Mikko Arevuo presents research on how causal mapping— a structured visual mapping technique— improves the quality of group decision-making processes. Drawing on seven years of empirical research across executives, medical practitioners, military officers, and students, he explains how visual mappi...
Mikko Arevuo presents research on how causal mapping— a structured visual mapping technique— improves the quality of group decision-making processes. Drawing on seven years of empirical research across executives, medical practitioners, military officers, and students, he explains how visual mapping increases constructive debate, reduces bias, and strengthens decision acceptance. The session explores both the cognitive and behavioural dynamics that unfold when groups think visually together.

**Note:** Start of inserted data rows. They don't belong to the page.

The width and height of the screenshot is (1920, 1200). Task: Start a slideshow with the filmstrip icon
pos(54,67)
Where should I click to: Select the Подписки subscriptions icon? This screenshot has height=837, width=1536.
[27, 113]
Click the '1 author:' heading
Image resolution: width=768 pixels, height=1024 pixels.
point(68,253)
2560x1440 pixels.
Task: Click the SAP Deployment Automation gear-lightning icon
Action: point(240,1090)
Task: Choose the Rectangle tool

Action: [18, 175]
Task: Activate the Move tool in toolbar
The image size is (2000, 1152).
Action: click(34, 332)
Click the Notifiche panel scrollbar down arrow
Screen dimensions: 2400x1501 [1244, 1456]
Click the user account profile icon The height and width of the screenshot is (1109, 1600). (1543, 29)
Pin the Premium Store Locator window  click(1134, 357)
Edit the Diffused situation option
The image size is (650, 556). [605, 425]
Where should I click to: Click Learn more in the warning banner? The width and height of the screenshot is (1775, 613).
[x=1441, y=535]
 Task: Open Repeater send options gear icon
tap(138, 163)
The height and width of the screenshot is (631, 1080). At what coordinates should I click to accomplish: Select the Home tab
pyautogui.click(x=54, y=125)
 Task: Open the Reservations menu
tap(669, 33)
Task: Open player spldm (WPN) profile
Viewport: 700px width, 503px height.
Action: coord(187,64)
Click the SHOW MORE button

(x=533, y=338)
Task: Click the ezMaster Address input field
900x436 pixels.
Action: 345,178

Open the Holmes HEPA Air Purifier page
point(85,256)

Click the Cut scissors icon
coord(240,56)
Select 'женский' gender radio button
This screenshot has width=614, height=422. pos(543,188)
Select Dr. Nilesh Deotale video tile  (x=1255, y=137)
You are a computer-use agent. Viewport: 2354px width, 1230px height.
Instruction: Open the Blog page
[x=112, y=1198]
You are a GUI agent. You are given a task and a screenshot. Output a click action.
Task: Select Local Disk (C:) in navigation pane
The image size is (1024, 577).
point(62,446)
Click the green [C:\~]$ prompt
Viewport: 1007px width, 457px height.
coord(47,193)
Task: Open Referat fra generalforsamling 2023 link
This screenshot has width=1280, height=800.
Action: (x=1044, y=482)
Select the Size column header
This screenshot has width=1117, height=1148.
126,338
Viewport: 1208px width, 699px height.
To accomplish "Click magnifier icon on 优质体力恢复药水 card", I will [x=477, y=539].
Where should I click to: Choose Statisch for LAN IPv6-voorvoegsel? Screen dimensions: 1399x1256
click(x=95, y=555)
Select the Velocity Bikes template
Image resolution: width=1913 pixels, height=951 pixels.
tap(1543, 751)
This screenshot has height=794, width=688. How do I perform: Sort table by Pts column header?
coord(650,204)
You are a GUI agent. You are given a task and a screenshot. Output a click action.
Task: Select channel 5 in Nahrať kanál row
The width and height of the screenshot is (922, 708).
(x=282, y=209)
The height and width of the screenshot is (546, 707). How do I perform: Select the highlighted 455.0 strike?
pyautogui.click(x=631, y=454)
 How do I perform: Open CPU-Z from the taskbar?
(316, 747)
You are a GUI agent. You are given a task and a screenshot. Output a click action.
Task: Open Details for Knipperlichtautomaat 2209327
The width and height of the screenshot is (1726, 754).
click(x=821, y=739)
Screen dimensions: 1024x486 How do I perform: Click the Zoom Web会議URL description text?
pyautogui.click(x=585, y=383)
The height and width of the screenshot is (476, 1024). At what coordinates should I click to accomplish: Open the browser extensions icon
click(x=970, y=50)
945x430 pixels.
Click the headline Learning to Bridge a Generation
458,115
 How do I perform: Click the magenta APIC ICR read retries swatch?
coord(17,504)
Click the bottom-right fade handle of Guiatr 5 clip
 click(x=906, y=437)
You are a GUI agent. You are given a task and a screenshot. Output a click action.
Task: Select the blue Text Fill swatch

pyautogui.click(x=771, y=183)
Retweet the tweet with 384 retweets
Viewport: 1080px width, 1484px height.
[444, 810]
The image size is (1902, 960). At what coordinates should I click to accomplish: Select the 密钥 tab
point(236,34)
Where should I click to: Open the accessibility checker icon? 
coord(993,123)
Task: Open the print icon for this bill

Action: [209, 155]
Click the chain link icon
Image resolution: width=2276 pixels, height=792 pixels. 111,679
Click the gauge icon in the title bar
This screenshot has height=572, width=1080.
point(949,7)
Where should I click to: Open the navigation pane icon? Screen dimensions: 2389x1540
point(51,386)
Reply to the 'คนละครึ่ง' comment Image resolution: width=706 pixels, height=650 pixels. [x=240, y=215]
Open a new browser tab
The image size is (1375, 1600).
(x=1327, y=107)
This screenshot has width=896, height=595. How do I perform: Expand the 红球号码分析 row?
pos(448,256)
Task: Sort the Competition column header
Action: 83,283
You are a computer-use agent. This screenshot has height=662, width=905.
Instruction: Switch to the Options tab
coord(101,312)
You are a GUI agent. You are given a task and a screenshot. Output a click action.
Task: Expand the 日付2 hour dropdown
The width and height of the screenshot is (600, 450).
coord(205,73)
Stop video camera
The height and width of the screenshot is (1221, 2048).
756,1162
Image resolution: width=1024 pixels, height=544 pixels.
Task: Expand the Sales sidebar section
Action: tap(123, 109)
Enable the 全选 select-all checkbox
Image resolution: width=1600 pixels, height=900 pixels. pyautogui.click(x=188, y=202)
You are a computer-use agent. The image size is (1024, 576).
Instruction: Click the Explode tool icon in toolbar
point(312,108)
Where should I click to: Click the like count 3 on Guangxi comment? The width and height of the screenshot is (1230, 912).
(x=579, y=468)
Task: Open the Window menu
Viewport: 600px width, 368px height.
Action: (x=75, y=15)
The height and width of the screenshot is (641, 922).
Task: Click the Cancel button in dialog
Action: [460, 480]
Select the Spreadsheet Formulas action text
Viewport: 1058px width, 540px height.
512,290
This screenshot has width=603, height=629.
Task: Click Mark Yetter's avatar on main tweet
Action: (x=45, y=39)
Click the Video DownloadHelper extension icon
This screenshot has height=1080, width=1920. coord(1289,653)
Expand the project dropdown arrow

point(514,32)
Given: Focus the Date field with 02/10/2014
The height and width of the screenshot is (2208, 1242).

[00:05:28] The Problem: 50% of Strategic Decisions Fail
Mikko introduces the core challenge: many strategic decisions fail, often because of weaknesses in the decision-making process rather than flawed intentions.
[00:08:02] Five Critical Factors in Group Decision Making
He outlines key dynamics: cognitive conflict (healthy debate), affective conflict (personal tension), groupthink, attribution biases, and risk escalation.
[00:11:21] What Is Causal Mapping?
Causal mapping is introduced as a note-and-arrow visual structure linking issues, actions, and consequences through causal relationships.
[00:13:31] Moving Beyond Linear Thinking
Unlike brainstorming or linear discussion, causal mapping visually represents interconnected options and both positive and negative consequences.
[00:15:37] Research Design: Observing Real Decision Groups
Mikko describes studies involving doctors, executives, military officers, and students using whiteboards and post-it notes to build maps collaboratively.
[00:16:45] The Map as an Epistemic Object
The visual map becomes a shared knowledge object that captures collective understanding and shifts attention away from personalities toward the problem.
[00:18:01] The “Safety Net” Effect
Posting ideas onto the board allows participants to express views without defending them face-to-face, reducing interpersonal tension.
[00:19:09] The “Shock Absorber” Effect
When debate intensifies, frustration is directed at the board rather than individuals, preventing affective (personal) conflict.
[00:22:45] Embodied Cognition and Physical Engagement
Standing, huddling around the board, and physically interacting with the map changes group dynamics compared to sitting around a table.
[00:23:56] Increasing Cognitive Conflict While Reducing Bias
Structured visual debate increases constructive disagreement and reduces escalation of commitment, optimism bias, and groupthink.
[00:26:19] The IKEA Effect and Decision Acceptance
Because participants co-construct the map, they take ownership of the outcome and show stronger commitment to implementation.
[00:28:22] Implications and Ongoing Research
Mikko highlights continued research into mapping, embodied cognition, and decision quality across diverse organisational settings.